__Instructions for the task__
Write the listing below out again exactly, though only as far as the line with "Click the Характеристика", which is included.

(Dataset content begins)

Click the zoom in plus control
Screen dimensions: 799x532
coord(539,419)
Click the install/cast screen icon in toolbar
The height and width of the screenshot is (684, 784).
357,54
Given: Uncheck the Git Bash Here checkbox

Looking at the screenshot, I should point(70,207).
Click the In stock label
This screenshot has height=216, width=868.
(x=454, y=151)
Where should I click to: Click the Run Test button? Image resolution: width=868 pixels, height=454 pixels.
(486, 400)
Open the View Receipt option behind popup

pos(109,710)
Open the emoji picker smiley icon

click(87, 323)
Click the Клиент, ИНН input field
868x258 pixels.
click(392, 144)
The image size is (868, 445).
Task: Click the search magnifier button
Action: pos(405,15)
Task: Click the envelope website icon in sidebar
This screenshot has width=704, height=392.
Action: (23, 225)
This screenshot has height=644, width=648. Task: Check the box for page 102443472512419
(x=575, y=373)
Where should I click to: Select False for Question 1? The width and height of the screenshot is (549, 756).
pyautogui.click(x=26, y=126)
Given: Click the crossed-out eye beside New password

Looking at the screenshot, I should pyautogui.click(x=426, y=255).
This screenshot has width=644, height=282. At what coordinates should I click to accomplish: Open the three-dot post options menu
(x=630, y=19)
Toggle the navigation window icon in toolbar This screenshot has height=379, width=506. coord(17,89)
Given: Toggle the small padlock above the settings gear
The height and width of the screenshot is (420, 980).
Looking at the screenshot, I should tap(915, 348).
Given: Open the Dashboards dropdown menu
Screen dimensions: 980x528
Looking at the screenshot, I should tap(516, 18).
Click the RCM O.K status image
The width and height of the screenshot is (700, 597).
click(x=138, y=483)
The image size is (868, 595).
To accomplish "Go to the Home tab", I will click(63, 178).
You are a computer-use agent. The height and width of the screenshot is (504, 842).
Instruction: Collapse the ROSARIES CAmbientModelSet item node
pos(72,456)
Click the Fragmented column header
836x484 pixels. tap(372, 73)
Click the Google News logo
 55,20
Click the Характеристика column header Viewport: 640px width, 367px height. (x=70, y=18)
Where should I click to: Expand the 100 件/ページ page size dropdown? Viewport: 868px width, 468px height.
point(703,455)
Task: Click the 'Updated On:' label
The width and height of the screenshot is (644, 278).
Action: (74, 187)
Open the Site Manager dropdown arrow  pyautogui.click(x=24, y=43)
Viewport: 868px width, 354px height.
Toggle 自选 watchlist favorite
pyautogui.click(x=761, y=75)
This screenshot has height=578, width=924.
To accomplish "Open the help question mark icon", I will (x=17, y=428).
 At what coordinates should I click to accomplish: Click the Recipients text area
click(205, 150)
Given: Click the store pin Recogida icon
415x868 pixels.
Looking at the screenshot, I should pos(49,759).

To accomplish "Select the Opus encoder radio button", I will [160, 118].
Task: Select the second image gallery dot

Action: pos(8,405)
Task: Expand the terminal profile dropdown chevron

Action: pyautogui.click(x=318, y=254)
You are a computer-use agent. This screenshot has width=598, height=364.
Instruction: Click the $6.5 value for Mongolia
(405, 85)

(Dataset content ends)

__Exercise answer__
Click the zoom in plus control
Screen dimensions: 799x532
coord(539,419)
Click the install/cast screen icon in toolbar
The height and width of the screenshot is (684, 784).
357,54
Given: Uncheck the Git Bash Here checkbox

Looking at the screenshot, I should point(70,207).
Click the In stock label
This screenshot has height=216, width=868.
(x=454, y=151)
Where should I click to: Click the Run Test button? Image resolution: width=868 pixels, height=454 pixels.
(486, 400)
Open the View Receipt option behind popup

pos(109,710)
Open the emoji picker smiley icon

click(87, 323)
Click the Клиент, ИНН input field
868x258 pixels.
click(392, 144)
The image size is (868, 445).
Task: Click the search magnifier button
Action: pos(405,15)
Task: Click the envelope website icon in sidebar
This screenshot has width=704, height=392.
Action: (23, 225)
This screenshot has height=644, width=648. Task: Check the box for page 102443472512419
(x=575, y=373)
Where should I click to: Select False for Question 1? The width and height of the screenshot is (549, 756).
pyautogui.click(x=26, y=126)
Given: Click the crossed-out eye beside New password

Looking at the screenshot, I should pyautogui.click(x=426, y=255).
This screenshot has width=644, height=282. At what coordinates should I click to accomplish: Open the three-dot post options menu
(x=630, y=19)
Toggle the navigation window icon in toolbar This screenshot has height=379, width=506. coord(17,89)
Given: Toggle the small padlock above the settings gear
The height and width of the screenshot is (420, 980).
Looking at the screenshot, I should tap(915, 348).
Given: Open the Dashboards dropdown menu
Screen dimensions: 980x528
Looking at the screenshot, I should tap(516, 18).
Click the RCM O.K status image
The width and height of the screenshot is (700, 597).
click(x=138, y=483)
The image size is (868, 595).
To accomplish "Go to the Home tab", I will click(63, 178).
You are a computer-use agent. The height and width of the screenshot is (504, 842).
Instruction: Collapse the ROSARIES CAmbientModelSet item node
pos(72,456)
Click the Fragmented column header
836x484 pixels. tap(372, 73)
Click the Google News logo
 55,20
Click the Характеристика column header Viewport: 640px width, 367px height. (x=70, y=18)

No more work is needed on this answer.